TEXTAUSZUG
* * * * * * *

# diablo3 flagge/standarte



## orkman (28. November 2012)

halli hallo ... als diablo 3 damals auf der blizzcon vorgstellt wurde , haben sie gezeigt dass man auch so schaetze und so schnick schnack zu seiner standarte tun kann ... hab dann als d3 rauskam mit freunden drueber gesprochen aber die wussten von dem ganzen spass nix mehr und haben mich fuer verrueckt erklaert  ...
jetzt ist mir das ganze wieder in den sinn gekommen und hab danach gegoogelt und rausgekommen ist das hier:
http://images.gamestar.de/images/idgwpgsgp/bdb/2245511/944x531.jpg

dass der versus tally nicht da ist , da noch kein pvp drinne ist , ist klar ... aber das acheviement tally hab ich nirgends gesehen und den hardcore auch net ... *weiss da einer mehr drueber ?* denn die flaggen wie sie im moment sind find ich teils nur haesslich und die koennten doch ein bissl pepp vertragen
leider hab ich nix anderes via google gefunden , was vllt an meinen google skills liegt


----------



## myadictivo (28. November 2012)

sieht mir nen bißl überladen aus. da find ichs jetzt eigentlich okay. zumal die standarte eh keinen nutzen bringt.

* * * * * * *

AUFGABE
Warum fehlt laut dem Forenbeitrag über die Diablo-3-Standarte der Versus-Tally?

DATEN
* * * * * * *

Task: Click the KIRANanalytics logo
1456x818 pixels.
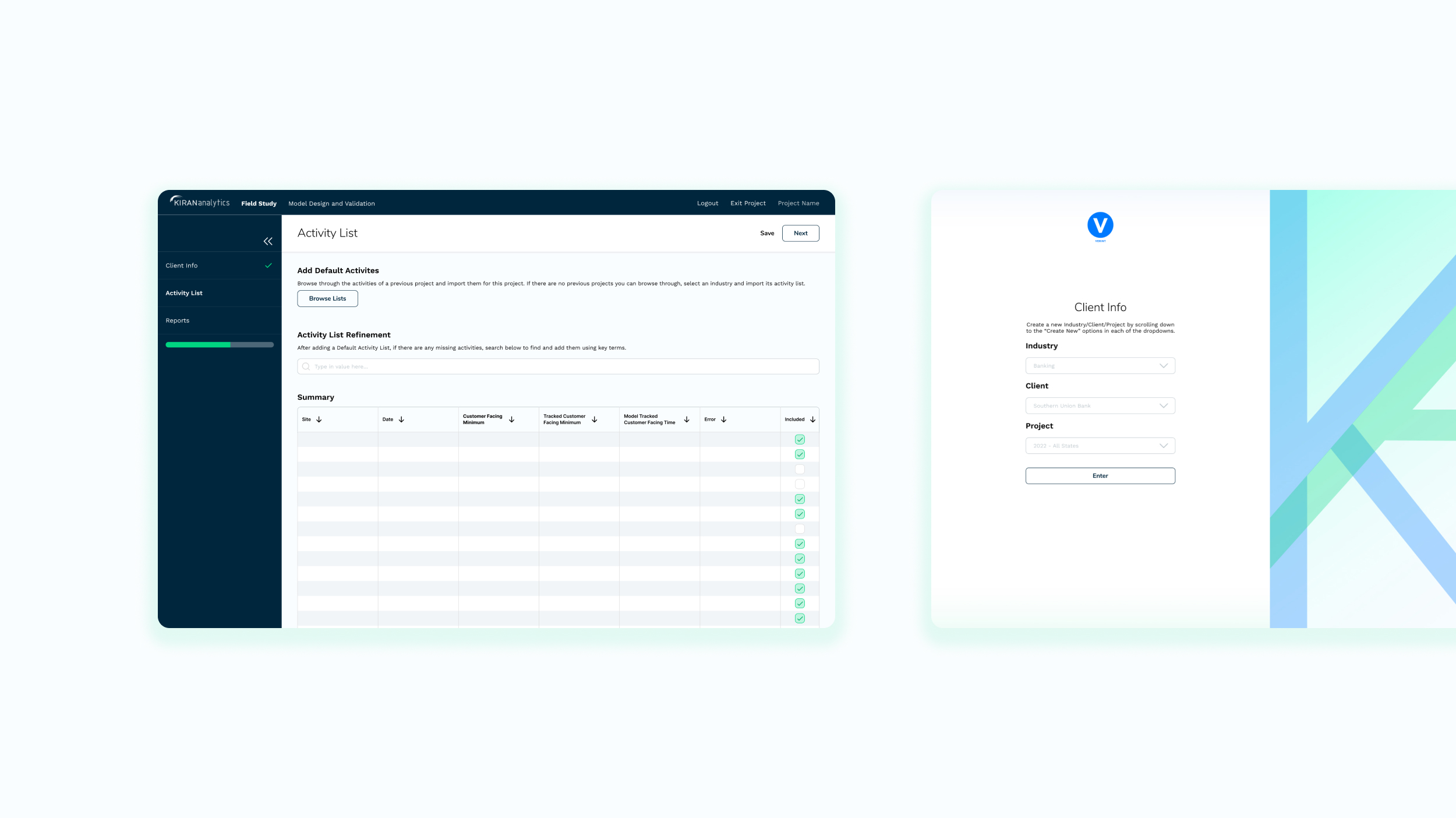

* * * * * * *

LÖSUNG
Weil es noch kein PvP im Spiel gibt.